- **Input records**
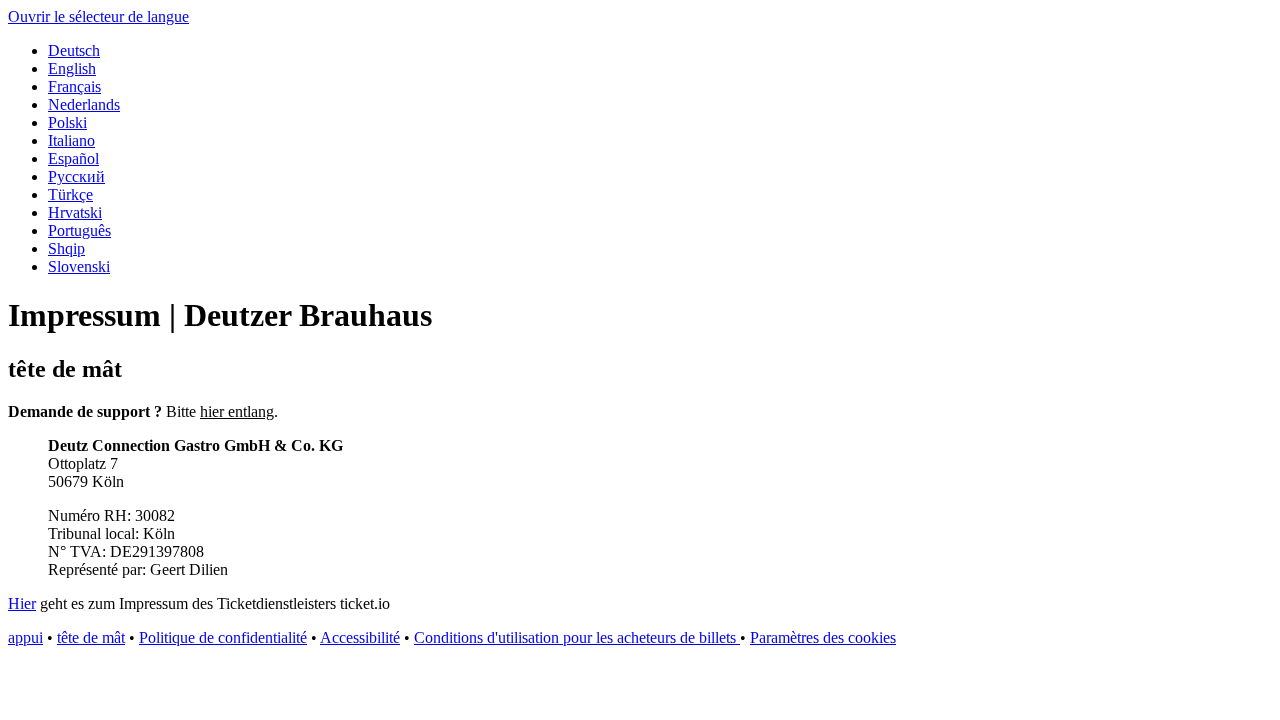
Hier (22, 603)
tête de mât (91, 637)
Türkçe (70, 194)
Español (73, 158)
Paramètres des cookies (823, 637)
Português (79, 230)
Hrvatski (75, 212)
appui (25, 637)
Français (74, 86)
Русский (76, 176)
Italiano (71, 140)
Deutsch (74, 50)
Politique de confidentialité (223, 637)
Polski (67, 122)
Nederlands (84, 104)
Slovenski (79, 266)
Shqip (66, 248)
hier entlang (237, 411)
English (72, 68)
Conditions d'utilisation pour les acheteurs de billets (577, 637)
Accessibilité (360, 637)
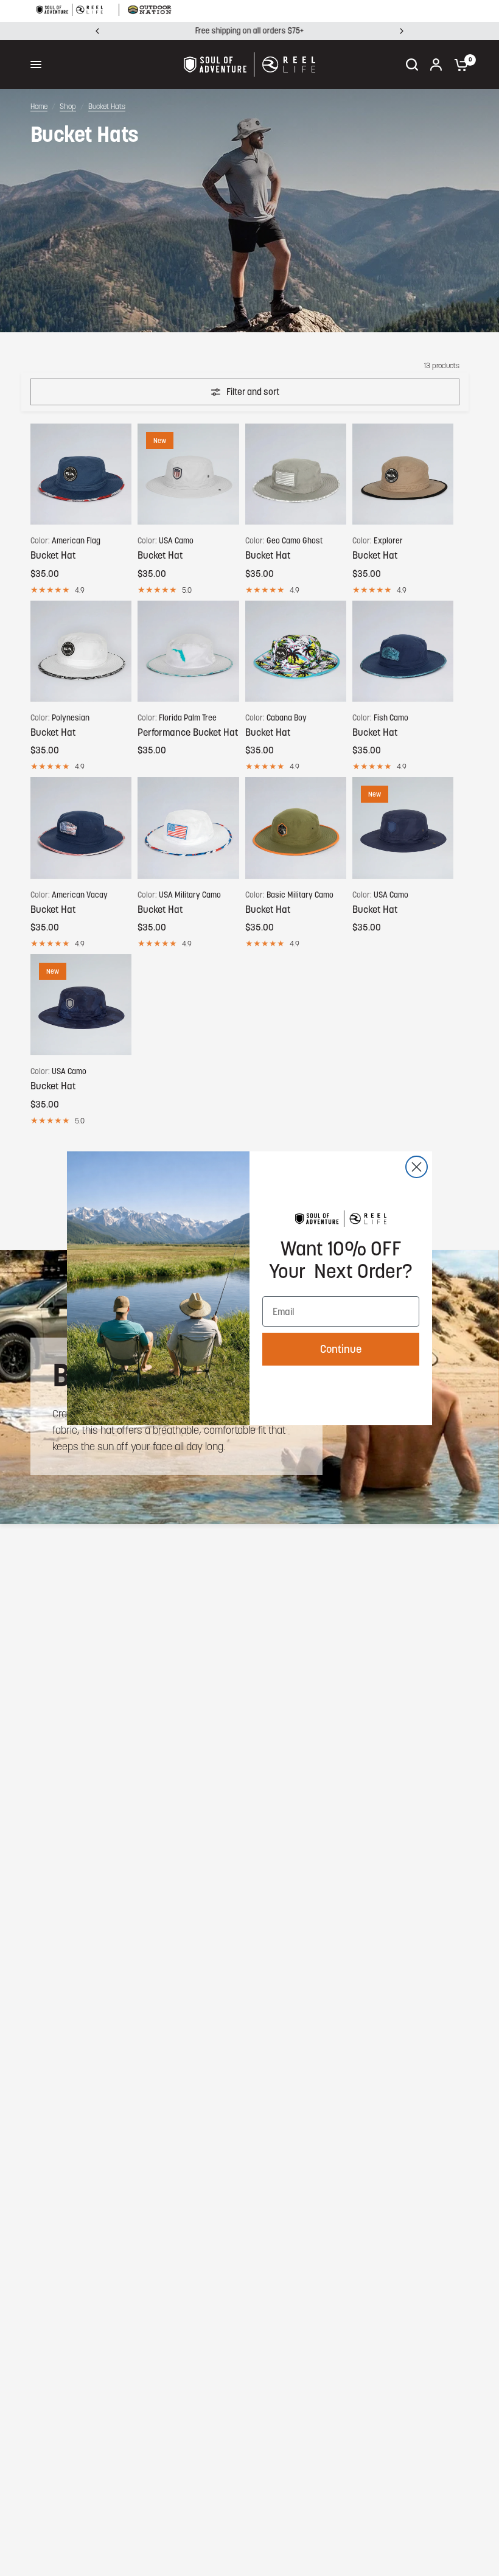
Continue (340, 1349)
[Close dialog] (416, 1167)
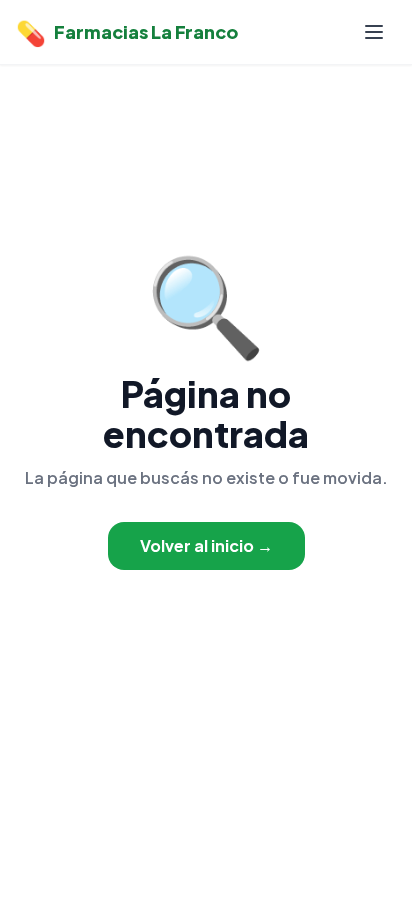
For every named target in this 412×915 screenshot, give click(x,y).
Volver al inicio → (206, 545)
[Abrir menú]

==

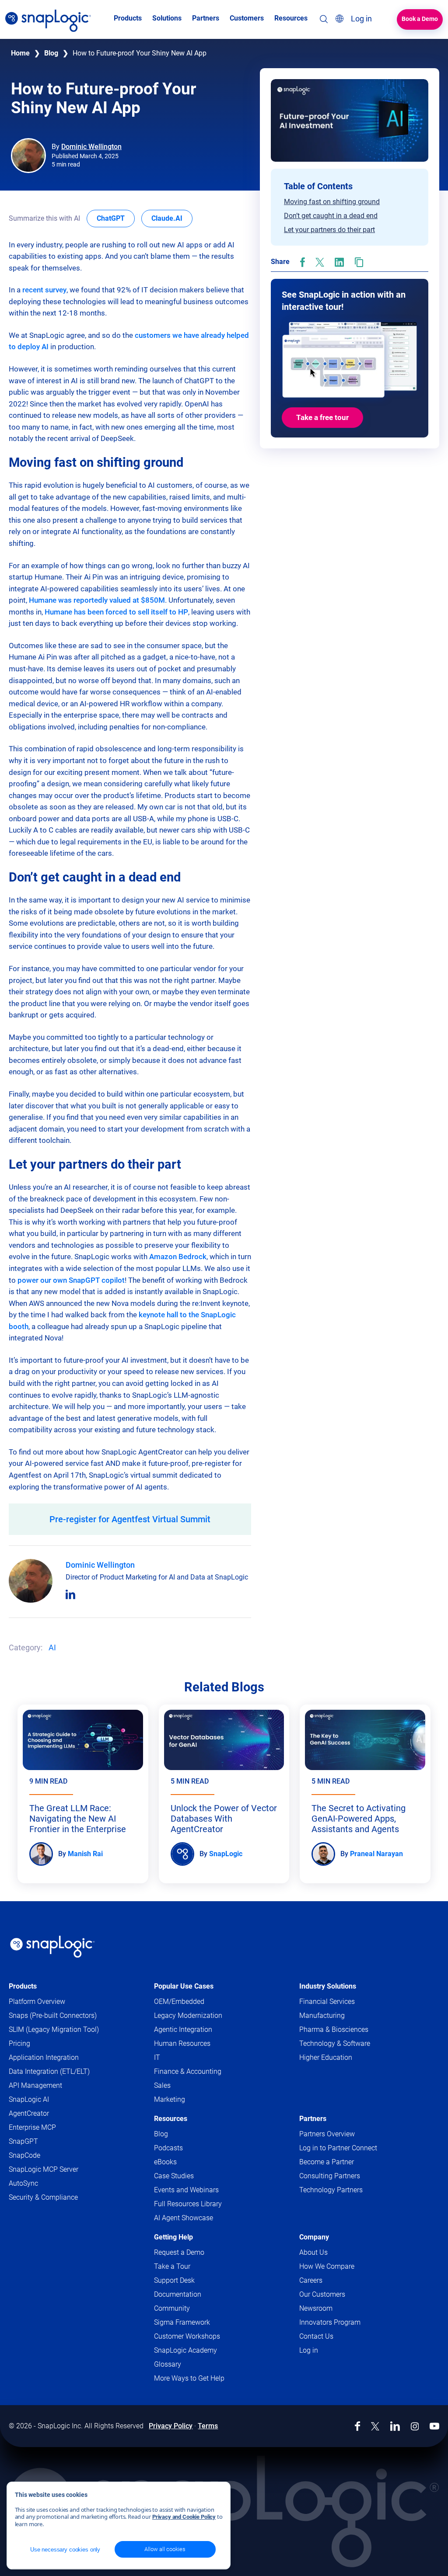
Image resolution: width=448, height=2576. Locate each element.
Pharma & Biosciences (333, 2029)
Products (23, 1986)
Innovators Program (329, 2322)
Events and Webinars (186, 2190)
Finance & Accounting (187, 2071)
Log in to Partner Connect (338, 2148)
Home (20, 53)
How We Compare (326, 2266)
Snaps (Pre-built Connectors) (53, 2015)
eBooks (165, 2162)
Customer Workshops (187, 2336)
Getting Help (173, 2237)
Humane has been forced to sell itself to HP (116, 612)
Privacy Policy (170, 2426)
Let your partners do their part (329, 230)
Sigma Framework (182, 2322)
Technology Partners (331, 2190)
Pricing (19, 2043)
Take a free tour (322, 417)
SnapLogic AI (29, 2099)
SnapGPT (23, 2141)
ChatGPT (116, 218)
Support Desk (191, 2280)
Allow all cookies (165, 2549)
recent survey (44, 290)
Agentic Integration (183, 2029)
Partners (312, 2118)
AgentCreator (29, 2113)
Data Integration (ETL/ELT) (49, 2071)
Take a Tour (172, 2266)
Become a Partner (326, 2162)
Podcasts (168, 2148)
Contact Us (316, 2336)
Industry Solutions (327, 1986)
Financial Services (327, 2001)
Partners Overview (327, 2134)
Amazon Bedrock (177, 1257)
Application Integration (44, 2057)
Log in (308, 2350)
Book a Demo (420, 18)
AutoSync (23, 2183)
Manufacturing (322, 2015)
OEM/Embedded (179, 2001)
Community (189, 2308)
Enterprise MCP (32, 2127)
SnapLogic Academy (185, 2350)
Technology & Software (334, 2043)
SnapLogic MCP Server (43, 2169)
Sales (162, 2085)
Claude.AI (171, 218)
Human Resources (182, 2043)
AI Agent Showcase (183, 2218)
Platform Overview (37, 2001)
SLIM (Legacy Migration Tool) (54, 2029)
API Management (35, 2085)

- **What is expected**
Every line of the material that holds the word "Integration" must be found and copied.

- **Answer section**
Agentic Integration (183, 2029)
Data Integration (ETL/ELT) (49, 2071)
Application Integration (44, 2057)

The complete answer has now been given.